The Microsoft Malware Protection Center (MMPC) recently posted regarding some new MSRT definitions, including Win32/Cridex, another bit of malware that steals online banking credentials. Cridex uses the user's Run key for persistence, and apparently stores data in the Default value of the HKCU\Software\Microsoft\Windows Media Center\
Although I haven't had an opportunity to analyze a system infected with Duqu, as always, I remain interested in what's out there, particularly from a host-based perspective. I ran across a set of open source tools for detecting Duqu files (readme here). There's also the Symantec write-up on Duqu, which is very interesting, as it defines the Duqu "load point", which is a driver loaded as a Windows service, specifically HKLM\SYSTEM\CurrentControlSet\Services\JmiNET3. Apparently, configuration information is maintained in the FILTER subkey beneath this key.
Interestingly, the load point is described as "JmiNET7.sys", but the Symantec paper goes on to say that the service name is "JmiNET3".
The Symantec paper goes on to describe the loading techniques for the payload loader, and method 3 involves a section within a DLL called ".zdata".
Finally, the Diagnostics section of the paper includes another Registry key that is supposed to indicate an infected system; specifically, HKLM\SOFTWARE\Microsoft\Windows\CurrentVersion\Internet Settings\Zones\4\”CFID”.
Anyone interested in learning more about Duqu should take a look at the Symantec paper, as well as anything else that's out there.

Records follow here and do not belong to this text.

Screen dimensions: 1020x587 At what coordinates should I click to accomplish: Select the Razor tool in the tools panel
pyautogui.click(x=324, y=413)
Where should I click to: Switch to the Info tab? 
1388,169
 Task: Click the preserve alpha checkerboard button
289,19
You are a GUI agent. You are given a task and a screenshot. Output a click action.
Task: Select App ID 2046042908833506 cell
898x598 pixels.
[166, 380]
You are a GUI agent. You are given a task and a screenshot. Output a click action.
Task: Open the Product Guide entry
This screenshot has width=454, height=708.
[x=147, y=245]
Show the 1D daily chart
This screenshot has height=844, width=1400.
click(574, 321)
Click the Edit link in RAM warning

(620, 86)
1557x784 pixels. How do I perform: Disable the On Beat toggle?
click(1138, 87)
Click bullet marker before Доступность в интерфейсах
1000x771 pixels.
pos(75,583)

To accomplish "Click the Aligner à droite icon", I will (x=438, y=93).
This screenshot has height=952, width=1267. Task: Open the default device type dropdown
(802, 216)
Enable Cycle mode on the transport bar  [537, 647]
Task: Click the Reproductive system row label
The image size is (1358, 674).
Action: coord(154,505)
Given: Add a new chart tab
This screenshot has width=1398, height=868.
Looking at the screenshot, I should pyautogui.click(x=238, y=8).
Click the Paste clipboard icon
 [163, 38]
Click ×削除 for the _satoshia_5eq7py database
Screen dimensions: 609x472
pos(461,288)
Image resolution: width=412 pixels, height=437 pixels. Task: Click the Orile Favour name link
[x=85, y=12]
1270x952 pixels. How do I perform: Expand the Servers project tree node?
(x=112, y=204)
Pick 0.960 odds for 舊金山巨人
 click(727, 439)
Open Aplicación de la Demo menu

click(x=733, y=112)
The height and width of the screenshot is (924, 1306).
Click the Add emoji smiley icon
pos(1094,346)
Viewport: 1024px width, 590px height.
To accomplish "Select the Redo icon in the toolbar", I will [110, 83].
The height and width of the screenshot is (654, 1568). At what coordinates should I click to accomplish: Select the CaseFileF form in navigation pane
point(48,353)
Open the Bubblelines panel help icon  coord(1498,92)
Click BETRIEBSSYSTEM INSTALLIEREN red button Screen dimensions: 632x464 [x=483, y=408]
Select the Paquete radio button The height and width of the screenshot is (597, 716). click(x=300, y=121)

There seem to be some interesting (and possibly unique) indicators that you can use to scan your infrastructure for infected systems; per the Symantec paper, part of the Duqu threat involves infostealers.
There've been some updates to the SysInternals tools recently, in particular to AutoRuns (new v 11.1), including some new autostart locations. Check them out.
Andreas has updated his Evtx Parser tool (written in Perl), as well.
ImDisk was recently updated to version 1.5.2.
I updated my maclookup.pl WiFi geolocation script to macl.pl. The previous version of the script used Skyhook to perform lookups, in an attempt to translate a WiFi WAP MAC address (found in the Windows Registry) to a lat/long pair. I found out recently that this stopped working, so I sought out...and found...a way to update the script.
The e-Evidence.info what's new site was updated recently, and as always, there's lots of great reading material. This presentation on using open source tools for digital forensic analysis spends a good couple of slides demonstrating how to use RegRipper. David Hull has a timeline presentation available that discusses the use of SIFT v2.0 to create super timelines.